The United Nations says 2019 is on course to be one of the hottest three years on record.
And there is another impact: the desalination plants produce highly concentrated salt water, or brine, that is often dumped back into the ocean.
Researchers say more than 16,000 desalination plants around the globe produce more toxic sludge than freshwater.
For every liter of freshwater extracted from the sea or brackish water, a liter-and-a-half of salty slurry is deposed at sea or on land, according to a 2019 study in the journal Science.
All that extra salt raises the temperature of coastal waters and decreases the level of oxygen, which can conspire to create biological “dead zones.”
The super-salty substance is made even more toxic by the chemicals used in the desalination process.
Oman’s bigger neighbors produce the bulk of the brine.
More than half comes from just four countries — Saudi Arabia, at 22 percent, United Arab Emirates with 20 percent, and smaller shares by Kuwait and Qatar, according to UN data.
“Brine production in Saudi Arabia, UAE, Kuwait and Qatar accounts for 55 percent of the total global share,” according to the United Nations University Institute for Water, Environment and Health.
It said new strategies are needed “to limit the negative environmental impacts and reduce the economic cost of disposal.”
This would help “to safeguard water supplies for current and future generations.”
At the Sur plant, “almost no chemicals” are used during the pre-treatment phase, as the water is naturally filtered through the cracks of karst rocks, said Mahendran Senapathy, operations manager at French company Veolia which runs the plant along with an Omani firm.
There are other ways to safeguard freshwater supplies, from encouraging savings and efficiently to recycling wastewater.
Antoine Frerot, chief executive of Veolia, said wastewater recycling will help resolve the problem of water scarcity.

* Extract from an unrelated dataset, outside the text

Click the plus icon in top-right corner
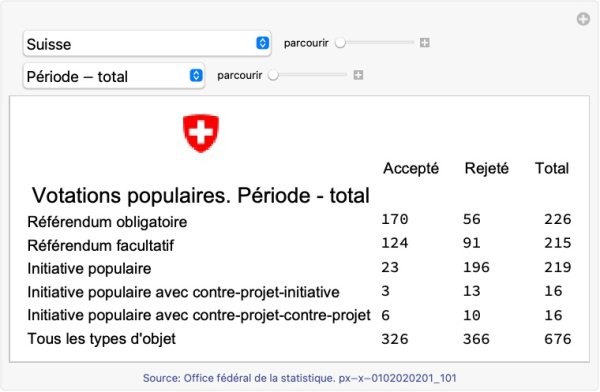 point(583,19)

He also pointed out that “reused water is less costly,” nearly one third less than that won through desalination.
Omani authorities continue to mount campaigns urging people to use water wisely, mindful that other demands — especially the energy sector — also guzzle up large amounts.

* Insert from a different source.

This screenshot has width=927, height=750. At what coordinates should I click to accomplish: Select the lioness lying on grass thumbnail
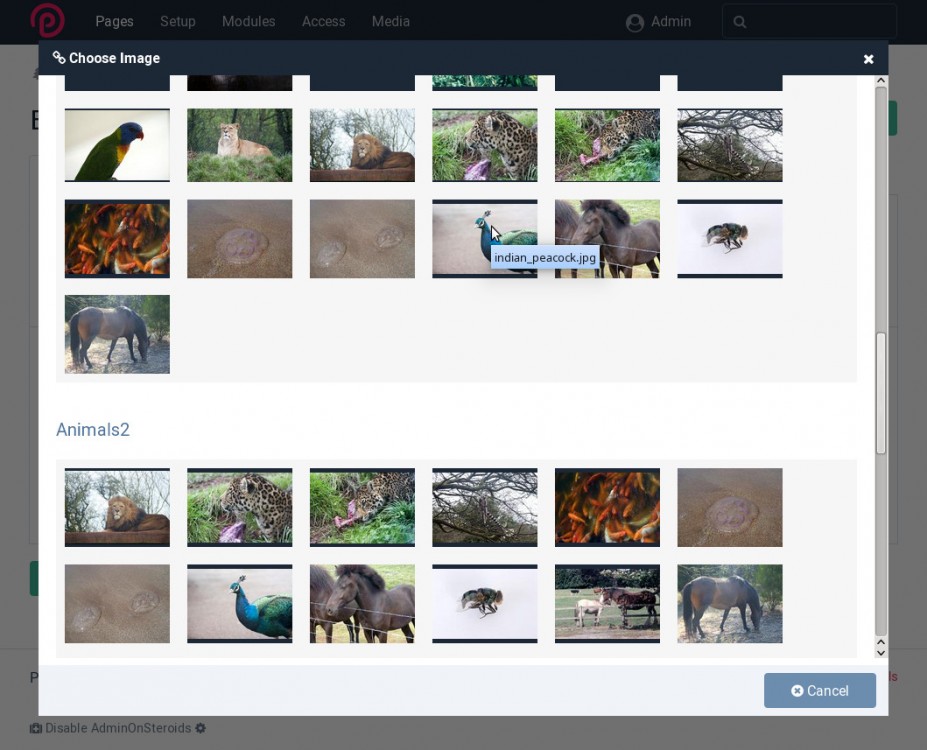[x=240, y=145]
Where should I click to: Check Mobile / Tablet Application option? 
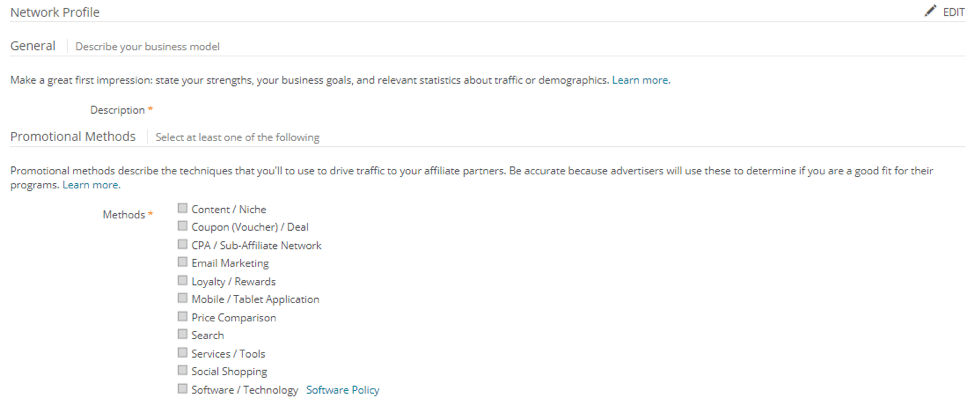183,299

Across the Gulf, huge amounts of water are used not just for homes, gardens and golf courses, but also for the energy sector that is the source of the region’s often spectacular wealth.
On the edge of the Arabian peninsula’s “Empty Quarter,” the world’s largest expanse of sand, lies the Khazzan gas field, operated by BP and the Oman Oil Company.
The method used to extract the gas here is hydraulic fracturing — more commonly known as fracking — said Stewart Robertson, operations manager at the site.
The method requires huge amounts of water. The site is supplied by a facility that provides 6,000 cubic meters of water a day, extracted from an underground aquifer 50 kilometers (30 miles) away.
Fracking involves directional drilling and then pumping water, sand and chemicals at high pressure to fracture rock and release the hydrocarbons.
The rock formations that hold the gas are “like a big sponge with lots of little holes in it,” said Robertson, explaining that fracking is the process “to open those holes slightly to take the gas out.”
So the more the region extracts oil and natural or shale gas, “the more they need water,” said Charles Iceland of the World Resources Institute.
“The Middle East is projected to need more and more energy,” he said. “So that means the situation is going to get worse.”
“On the other hand,” he said, “if they can produce power using solar photovoltaic technologies, which are getting reasonably priced in the Middle East, that would take care of a lot of the problem because solar PV doesn’t need much water.
“You need just some water to clean the solar panels.”